## Excerpted text
%%

# B&W Ebony duck call



## haddenhailers (Aug 3, 2014)

Got some b&w ebony from @Treecycle Hardwoods a couple weeks ago. Finally got it acclimated to my hot humid environment, and turned it. Going to make a matching goose tomorrow. Thanks for looking!

Andrew

Reactions: Like 6 | EyeCandy! 8 | Way Cool 1


----------



## David Seaba (Aug 3, 2014)

Andrew
That is a Great looking call. That finish is beautiful. 
David

Reactions: Thank You! 1


----------



## GeauxGameCalls (Aug 3, 2014)

Once again beautiful!

Reactions: Thank You! 1


----------



## SENC (Aug 3, 2014)

Top shelf!

Reactions: Thank You! 1


----------



## Bigdrowdy1 (Aug 3, 2014)

That is out of the park. I had 2 sticks of B&W Ebony in my hands yesterday and decide to wait. Your finishes are fabulous. One day hope mine are half as good.

Reactions: Thank You! 1


----------



## BarnickCustomCalls (Aug 3, 2014)

%%

## Stated task A
In the ebony duck call thread, what does haddenhailers plan to make tomorrow?
## Stated task B
Pick up the forum thread about the black and white ebony duck call where it stops, and keep it going.

## Listed entries
%%

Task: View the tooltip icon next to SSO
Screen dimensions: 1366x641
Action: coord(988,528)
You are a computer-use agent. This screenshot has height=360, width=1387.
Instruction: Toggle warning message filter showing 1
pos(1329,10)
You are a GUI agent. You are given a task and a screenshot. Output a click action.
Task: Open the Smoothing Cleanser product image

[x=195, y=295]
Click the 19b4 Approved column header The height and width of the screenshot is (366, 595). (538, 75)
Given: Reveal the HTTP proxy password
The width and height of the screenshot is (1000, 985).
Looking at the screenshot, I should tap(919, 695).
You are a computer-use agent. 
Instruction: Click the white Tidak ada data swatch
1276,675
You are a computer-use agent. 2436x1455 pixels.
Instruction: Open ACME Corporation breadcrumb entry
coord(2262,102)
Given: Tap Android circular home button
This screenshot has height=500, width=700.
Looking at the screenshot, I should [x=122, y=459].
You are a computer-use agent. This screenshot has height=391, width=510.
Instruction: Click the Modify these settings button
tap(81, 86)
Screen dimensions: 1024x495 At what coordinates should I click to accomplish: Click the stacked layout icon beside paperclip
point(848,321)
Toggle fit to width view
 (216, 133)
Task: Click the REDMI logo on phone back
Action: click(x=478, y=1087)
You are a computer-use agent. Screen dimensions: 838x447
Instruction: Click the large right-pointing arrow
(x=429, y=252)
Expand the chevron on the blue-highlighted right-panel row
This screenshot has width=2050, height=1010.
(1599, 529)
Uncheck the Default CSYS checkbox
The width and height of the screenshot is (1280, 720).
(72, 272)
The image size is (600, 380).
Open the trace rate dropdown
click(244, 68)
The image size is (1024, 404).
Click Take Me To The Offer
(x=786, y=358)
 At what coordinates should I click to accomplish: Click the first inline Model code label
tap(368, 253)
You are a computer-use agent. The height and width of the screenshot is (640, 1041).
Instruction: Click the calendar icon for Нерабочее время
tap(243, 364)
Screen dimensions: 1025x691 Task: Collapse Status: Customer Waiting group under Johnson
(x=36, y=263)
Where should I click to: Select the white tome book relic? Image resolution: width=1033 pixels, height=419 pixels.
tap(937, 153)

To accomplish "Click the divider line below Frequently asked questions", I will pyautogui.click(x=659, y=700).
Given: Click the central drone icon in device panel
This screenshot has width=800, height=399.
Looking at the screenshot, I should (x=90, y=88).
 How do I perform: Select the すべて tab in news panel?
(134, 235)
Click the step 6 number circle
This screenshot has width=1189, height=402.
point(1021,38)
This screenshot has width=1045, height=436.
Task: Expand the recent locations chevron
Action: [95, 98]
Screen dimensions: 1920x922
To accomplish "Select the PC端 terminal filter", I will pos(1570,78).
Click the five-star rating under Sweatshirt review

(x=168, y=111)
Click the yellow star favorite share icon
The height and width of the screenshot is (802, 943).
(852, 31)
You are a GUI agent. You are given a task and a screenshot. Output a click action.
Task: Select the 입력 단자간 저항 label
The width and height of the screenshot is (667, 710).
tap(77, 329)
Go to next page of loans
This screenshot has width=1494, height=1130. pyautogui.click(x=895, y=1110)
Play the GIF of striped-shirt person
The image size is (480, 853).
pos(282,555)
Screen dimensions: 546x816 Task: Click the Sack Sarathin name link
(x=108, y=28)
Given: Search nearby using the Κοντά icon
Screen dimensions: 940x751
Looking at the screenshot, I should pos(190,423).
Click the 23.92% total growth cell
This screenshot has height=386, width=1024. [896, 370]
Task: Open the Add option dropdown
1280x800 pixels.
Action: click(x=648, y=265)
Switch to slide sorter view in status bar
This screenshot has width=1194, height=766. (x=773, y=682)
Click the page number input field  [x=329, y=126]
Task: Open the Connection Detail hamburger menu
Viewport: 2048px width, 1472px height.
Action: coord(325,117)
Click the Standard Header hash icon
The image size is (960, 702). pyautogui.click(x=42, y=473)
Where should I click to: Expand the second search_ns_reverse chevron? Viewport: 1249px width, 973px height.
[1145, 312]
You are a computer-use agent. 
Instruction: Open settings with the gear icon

%%

## Exercise answer A
A matching goose call.

## Exercise answer B
Gotta love that finish. Your finishing skills are insane

Reactions: Thank You! 1 | Agree 1


----------



## haddenhailers (Aug 3, 2014)

Thanks guys! I have a YouTube video up of my finish, if anybody has any questions give me a shout!

Thanks

Andrew


----------



## dbroswoods (Aug 3, 2014)

Great looking calls Andrew!!!

Mark

Reactions: Thank You! 1


----------



## Tclem (Aug 3, 2014)

I think he cheats somehow and pours glass on them for that finish

Reactions: Agree 1 | Funny 6


----------



## manbuckwal (Aug 3, 2014)

Another beauty Andrew !

Reactions: Thank You! 1


----------



## haddenhailers (Aug 4, 2014)

Thanks guys, and yes Tony, you have figured it out! Liquid glass lol

Reactions: Like 1


----------



## eaglea1 (Aug 4, 2014)

Andrew, that is world class work. Is that a CA finish? Very nice.

Reactions: Thank You! 1


----------



## haddenhailers (Aug 4, 2014)

Yeah Randy it is CA finished. And thank you sir!

Andrew


----------



## ironman123 (Aug 4, 2014)

Point me to the video Andrew. I got to see how to pour liquid glass. Your finishes are second to none man.


----------



## haddenhailers (Aug 4, 2014)

Here's the link in YouTube Ray. Thank you sir!

Andrew






PS Please excuse all the bandages lol


----------



## ironman123 (Aug 4, 2014)

Thank you Andrew. I noticed that I have previously watched it but I watched it again.

Reactions: Like 1


----------



## haddenhailers (Aug 4, 2014)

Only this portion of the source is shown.